In a video from DeepMind's scientists, a little robot football player was knocked down from different directions but sprang up immediately.

 Courtesy of ROBOTIS

When I saw the video of this little robot getting repeatedly knocked over but springing up immediately, I almost felt bad for it, as if the lady was bullying the robot football player. But this further proves how resilient and agile this humanoid robot is—it will never get defeated on the football court and will keep getting up when it falls.

This OP3 robot is trained by DeepMind, an AI research lab that serves as Google’s subsidiary. Scientists from the lab used Deep Reinforcement Learning (Deep RL) to train the robot. Deep RL is one of the most trending types in machine learning. It can solve a wide range of complex decision-making tasks that were previously out of reach for a machine to solve real-world problems with human-like intelligence.

The DeepMind scientists wanted to see if a small, cheap robot (which still costs $11,000) could learn to do complex movements and play football through Deep RL. So they first trained it in a computer simulation, teaching it individual skills like walking, turning, kicking, and more. Then, they let the robot play against itself in the simulation to practice and combine those skills. Surprisingly, the robot learned to do things beyond their expectations and even developed some strategies for the game.

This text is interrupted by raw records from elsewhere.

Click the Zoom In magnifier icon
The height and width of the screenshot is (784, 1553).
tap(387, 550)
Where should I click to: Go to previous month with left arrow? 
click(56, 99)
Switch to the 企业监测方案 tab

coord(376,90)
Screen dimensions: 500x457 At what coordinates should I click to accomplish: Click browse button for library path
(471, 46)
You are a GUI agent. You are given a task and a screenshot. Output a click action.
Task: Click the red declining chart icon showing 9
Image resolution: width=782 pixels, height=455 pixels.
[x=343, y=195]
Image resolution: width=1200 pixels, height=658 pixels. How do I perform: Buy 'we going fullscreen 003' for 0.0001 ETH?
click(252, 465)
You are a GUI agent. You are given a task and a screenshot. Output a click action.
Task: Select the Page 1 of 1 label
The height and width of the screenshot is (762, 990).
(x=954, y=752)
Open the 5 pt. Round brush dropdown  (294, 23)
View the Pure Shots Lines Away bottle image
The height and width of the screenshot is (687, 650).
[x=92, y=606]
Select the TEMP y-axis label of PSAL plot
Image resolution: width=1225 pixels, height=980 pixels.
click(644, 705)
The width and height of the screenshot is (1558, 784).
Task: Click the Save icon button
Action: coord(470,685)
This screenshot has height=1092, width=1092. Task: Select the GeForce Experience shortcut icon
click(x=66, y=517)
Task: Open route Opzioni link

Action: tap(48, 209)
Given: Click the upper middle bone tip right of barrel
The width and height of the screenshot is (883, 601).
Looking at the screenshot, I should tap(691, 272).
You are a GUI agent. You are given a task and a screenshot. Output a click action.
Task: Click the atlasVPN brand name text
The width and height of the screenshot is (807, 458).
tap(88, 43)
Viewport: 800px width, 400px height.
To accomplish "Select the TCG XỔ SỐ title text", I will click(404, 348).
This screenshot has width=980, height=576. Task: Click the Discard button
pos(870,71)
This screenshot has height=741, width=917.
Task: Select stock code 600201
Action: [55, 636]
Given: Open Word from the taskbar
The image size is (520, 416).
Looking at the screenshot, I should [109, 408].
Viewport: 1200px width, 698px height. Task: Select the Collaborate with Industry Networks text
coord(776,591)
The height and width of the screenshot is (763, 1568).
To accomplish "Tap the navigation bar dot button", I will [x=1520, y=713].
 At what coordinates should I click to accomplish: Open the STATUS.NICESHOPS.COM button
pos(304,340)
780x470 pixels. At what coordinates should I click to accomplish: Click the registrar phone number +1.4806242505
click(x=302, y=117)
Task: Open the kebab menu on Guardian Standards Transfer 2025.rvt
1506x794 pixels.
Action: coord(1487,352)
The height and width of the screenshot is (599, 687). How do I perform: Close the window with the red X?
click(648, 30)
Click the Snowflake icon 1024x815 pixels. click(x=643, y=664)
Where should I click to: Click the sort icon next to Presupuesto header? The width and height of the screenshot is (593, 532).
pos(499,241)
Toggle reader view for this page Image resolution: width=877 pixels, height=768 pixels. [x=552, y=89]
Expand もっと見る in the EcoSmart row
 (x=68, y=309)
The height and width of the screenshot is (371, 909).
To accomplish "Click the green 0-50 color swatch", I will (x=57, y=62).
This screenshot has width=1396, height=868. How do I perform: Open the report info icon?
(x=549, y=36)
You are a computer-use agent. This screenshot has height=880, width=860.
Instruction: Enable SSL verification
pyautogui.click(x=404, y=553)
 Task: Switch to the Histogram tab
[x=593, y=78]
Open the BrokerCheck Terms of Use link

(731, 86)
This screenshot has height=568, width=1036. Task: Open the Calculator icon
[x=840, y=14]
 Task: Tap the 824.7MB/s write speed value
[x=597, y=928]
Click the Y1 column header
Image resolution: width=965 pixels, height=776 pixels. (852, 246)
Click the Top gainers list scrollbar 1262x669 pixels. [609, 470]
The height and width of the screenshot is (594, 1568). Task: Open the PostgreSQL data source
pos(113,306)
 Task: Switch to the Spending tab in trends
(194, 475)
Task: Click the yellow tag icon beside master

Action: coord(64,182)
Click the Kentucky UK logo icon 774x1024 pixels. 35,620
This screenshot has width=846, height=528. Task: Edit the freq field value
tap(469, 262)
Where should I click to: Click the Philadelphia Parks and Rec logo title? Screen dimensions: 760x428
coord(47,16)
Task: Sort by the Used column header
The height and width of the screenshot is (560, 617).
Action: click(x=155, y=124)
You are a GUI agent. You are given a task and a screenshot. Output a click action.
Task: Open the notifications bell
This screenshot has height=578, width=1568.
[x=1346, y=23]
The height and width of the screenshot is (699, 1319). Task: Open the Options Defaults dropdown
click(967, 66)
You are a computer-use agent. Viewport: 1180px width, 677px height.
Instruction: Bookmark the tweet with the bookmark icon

It still performed well when bringing the robot to real-life situations without any further training. With some small improvements to the robot’s hardware and further training on safety and agility, the robot could walk faster, get up more quickly, and kick the ball faster than a pre-programmed robot. It could also combine its skills effectively to reach its goals in the game.

The research was inspired by RoboCup, the annual international robotics competition. But the experimented environment and tasks were substantially simpler than the challenges that appeared in RoboCup. While the limitation of the research was also obvious: no real data was used for transfer, and the robot was really small. But the team believes this could be applied to more complex settings and larger robots.

However, this study paves the way for future robot football players. Robots could potentially play the game solely relying on their own sensors instead of getting pre-programmed. Imagine combining this with computer vision, which gives the robots the ability to “see,” there will be a great leap forward in the development of robotics. The scientists have already successfully trained vision-based robots using onboard RGB cameras and proprioception.